* [Task requirements]:
1 > According to the wound-healing text, what fulfills the "gold standard" for wound closure?
2 > Using the reasons in the wound-healing text, explain why it presents a new paradigm that simplifies wound care.
3 > Decide whether each statement agrees with the wound-healing text, and support each yes or no with the deciding words quoted from it. (a) Chronic wounds can be closed by primary intention. (b) Thomas Sydenham stated the Hippocratic injunction in a Latin expression. (c) Advanced wound dressings, skin substitutes, and peptide growth factors have always succeeded in assisting healing by secondary intention.

* [Text excerpt]:
########################################
Removing Deterrents Without Adding Potentially Harmful Agents: A New Paradigm for Effective Wound Healing
April 2014
Surgical incisions and traumatic lacerations are closed through wound approximation. Chronic wounds and large-surface burn wounds cannot be closed by primary intention. Many advanced wound dressings, skin substitutes, and peptide growth factors have been used with varying success to assist wound healing by secondary intention. Tertiary closure by pedicled or free flaps, or by split-thickness skin grafts, fulfills the “gold standard” for wound closure (ie, closure with autologous skin). To accomplish the goal of increasing function while decreasing the rate of disabilities and hospital stays,1 many different medicants, drugs, and dressings have been introduced into today’s market and onto wounds. However, not all of these products have been innocuous to wound tissue. The Hippocratic injunction to “not harm the patient” is enunciated by Thomas Sydenham in the Latin expression, “primum non nocere.”2 Based on these principles, a new paradigm for effective wound healing is presented by simplifying the overall approach to wound care.
########################################
Pixel coordinate grounding data:
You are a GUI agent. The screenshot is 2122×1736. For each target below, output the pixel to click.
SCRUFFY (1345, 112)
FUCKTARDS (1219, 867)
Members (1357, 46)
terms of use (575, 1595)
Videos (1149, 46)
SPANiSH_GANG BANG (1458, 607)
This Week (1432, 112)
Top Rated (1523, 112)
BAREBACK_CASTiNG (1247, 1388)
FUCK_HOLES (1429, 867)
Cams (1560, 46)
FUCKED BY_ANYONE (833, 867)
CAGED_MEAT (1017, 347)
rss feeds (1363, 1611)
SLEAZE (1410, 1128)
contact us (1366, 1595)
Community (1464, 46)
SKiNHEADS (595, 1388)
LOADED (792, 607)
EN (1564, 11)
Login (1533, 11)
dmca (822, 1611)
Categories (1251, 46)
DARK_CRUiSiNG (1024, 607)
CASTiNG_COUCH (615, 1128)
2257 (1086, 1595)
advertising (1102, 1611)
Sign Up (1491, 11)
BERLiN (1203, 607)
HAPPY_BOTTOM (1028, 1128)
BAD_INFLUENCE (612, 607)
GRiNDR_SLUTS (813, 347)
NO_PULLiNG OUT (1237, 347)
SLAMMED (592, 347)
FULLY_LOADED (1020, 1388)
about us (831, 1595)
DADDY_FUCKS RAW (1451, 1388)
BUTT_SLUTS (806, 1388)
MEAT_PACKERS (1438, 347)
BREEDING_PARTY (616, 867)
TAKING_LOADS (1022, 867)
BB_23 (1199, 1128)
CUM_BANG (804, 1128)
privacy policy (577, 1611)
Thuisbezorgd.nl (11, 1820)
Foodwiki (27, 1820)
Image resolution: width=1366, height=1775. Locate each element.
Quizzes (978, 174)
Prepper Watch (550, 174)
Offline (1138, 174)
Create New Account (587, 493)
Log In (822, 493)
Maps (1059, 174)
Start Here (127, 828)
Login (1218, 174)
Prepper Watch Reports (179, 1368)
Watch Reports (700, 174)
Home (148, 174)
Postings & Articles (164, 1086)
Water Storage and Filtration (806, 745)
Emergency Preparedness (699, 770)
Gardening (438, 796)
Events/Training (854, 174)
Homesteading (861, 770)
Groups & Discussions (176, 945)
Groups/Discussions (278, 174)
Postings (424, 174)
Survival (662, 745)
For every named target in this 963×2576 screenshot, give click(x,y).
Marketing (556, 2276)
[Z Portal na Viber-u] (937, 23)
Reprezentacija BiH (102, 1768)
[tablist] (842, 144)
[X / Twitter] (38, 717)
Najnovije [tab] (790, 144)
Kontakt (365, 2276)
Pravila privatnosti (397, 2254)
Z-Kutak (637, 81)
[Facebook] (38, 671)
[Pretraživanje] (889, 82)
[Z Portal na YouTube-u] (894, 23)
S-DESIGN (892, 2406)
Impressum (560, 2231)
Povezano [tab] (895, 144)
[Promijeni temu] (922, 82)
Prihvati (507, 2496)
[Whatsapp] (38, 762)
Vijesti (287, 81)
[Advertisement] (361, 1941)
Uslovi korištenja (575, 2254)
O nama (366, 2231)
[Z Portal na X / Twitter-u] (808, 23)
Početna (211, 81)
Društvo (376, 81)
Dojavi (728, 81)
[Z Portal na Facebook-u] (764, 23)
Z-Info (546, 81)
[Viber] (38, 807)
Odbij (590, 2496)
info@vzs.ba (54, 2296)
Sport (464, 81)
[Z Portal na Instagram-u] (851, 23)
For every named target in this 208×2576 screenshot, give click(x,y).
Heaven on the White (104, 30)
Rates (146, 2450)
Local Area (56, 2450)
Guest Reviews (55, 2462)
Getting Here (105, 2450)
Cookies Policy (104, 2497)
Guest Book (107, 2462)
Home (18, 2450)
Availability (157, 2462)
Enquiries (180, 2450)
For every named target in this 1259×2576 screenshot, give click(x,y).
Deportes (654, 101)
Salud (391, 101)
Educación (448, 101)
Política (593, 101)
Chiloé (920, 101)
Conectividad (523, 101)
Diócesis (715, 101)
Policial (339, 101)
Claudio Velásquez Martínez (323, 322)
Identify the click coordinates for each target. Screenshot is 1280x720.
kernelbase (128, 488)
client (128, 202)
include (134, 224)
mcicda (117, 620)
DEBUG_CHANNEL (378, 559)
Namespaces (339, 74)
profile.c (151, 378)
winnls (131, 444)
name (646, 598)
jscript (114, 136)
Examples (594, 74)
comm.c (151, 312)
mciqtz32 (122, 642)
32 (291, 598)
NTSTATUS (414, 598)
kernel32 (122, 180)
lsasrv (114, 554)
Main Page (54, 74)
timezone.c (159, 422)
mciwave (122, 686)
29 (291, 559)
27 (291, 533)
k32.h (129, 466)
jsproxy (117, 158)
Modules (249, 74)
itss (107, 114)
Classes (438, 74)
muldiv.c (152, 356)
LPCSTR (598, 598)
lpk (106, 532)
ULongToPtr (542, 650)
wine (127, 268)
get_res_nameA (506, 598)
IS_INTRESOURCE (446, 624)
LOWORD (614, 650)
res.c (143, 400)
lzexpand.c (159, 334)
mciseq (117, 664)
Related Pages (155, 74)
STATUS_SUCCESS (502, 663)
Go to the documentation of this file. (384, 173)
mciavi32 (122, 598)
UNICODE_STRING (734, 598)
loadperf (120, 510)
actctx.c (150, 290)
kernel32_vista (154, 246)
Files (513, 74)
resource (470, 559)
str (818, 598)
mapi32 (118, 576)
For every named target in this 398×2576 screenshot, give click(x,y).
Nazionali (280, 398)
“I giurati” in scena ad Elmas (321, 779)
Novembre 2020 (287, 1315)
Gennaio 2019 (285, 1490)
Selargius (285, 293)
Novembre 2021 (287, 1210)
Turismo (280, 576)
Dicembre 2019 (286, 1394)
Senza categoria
########################################
* [Solutions below]:
1 > Tertiary closure by pedicled or free flaps, or by split-thickness skin grafts.

2 > Many medicants, drugs, and dressings have been introduced onto wounds, but not all of them have been innocuous to wound tissue. The new paradigm rests on the Hippocratic injunction to "not harm the patient," expressed as "primum non nocere."

3 >
(a) No: "Chronic wounds and large-surface burn wounds cannot be closed by primary intention."
(b) Yes: "is enunciated by Thomas Sydenham in the Latin expression, “primum non nocere.”"
(c) No: "have been used with varying success to assist wound healing by secondary intention."